We, The Kinton Grange Players, found the backdrop which Josh and I used in our wedding, and another one, when we remodeled the stage for our last performance, "Snow White and the Seven Riding Hoods." Long story short, when we got to the Grange, the stage was boxed in with three little entrances, and we'd gotten fed up with working with them and wanted a real stage with some semblance of wing, etc, so we removed the inner walls and ceiling, and up in the attic, inaccessible without removing the ceiling, were these two amazing curtains... thus we concluded that our remodeled stage is probably much more like the original than the boxed in stage was. They were (and are) in excellent condition, and so old that the phone numbers on the ads (the one we didn't use for the wedding had ads for local businesses) were only 4 digits!

The backdrop from the Kinton Grange (right before our wedding)
Note that the red curtains are real, the purple ones are part of the backdrop.
The Curtain Rises on Old Vermont
Jerry Swope for The New York Times
At the town hall in Fairlee, Vt., the grand drape has been restored by the Vermont Painted Theater Curtain Project, directed by Chris Hadsel. More Photos >

By KATIE ZEZIMA
Published: June 25, 2006
TOPSHAM, Vt. — They served as backdrops for countless high school performances of "A Christmas Carol" at the town hall here, and elsewhere in Vermont they set the stage for Gilbert and Sullivan operas, traveling minstrel shows and vaudeville acts.

Slide Show: Painted Curtains
Over the past few years, hundreds of hand-painted theater curtains that once hung on small stages in Vermont's opera houses and in its town and Grange halls have been found and are being revived thanks to a statewide preservation effort, the Vermont Painted Theater Curtain Project.
The project began in 1998, when the Vermont Museum and Gallery Alliance tried to inventory the state's theater curtains, asking all 251 of the state's town and city clerks for help.
In 2001, Chris Hadsel, who started the project while at the alliance, began to solicit state and federal money to repair the drapes.
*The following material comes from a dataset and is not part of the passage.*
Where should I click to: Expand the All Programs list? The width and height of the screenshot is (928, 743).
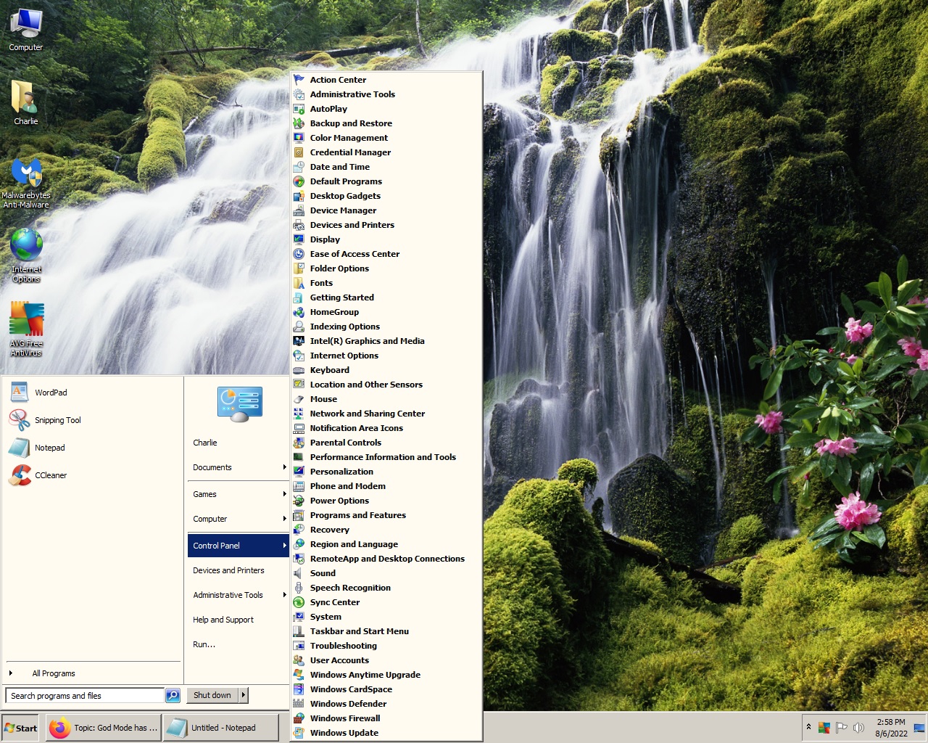coord(53,673)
The grants, now totaling about $500,000, paid for most of the project, along with money from each city or town involved.
Most of the curtains were made and used from 1880 to 1940, when traveling acts and local productions performed in opera houses or town halls, most of which also housed a community center with a stage. The towns bought the drapes from local artists or from mass producers. But acts stopped coming, opera houses closed, local performances shifted to high schools and towns began ignoring their stages.
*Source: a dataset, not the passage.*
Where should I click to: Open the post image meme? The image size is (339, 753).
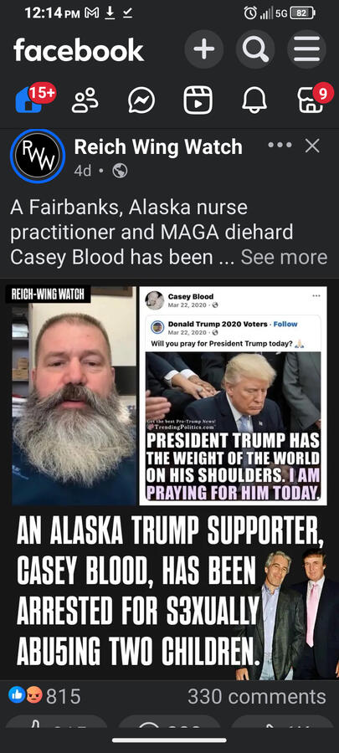click(x=169, y=479)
The painted-curtain tradition is largely a New England phenomenon, though some places in the Midwest and the mid-Atlantic have also used the drapes. Vermont is the first state to do this kind of inventory, and there are efforts to duplicate the project in New Hampshire.
The muslin curtains all show landscape scenes, some of local lakes or mountains, others of romanticized versions of Venice or the Swiss Alps, still others of unspecified forests or Main Streets. Many were stashed in attics or basements. Some remained hanging on stages but were not cared for. All were caked in dust and grime, faded and torn to varying degrees. Some towns did not know they existed until Ms. Hadsel asked clerks to look in storage areas.
"Nobody really paid attention to them," she said.
As of this month, Ms. Hadsel has found 170 curtains. Of those, 103 have been repaired, mostly by volunteers in the towns where the curtains were found. After a drape is repaired, a group of "curtain caretakers" acts as its local steward. The goal, Ms. Hadsel said, is to ensure that the curtains last for an additional 100 years.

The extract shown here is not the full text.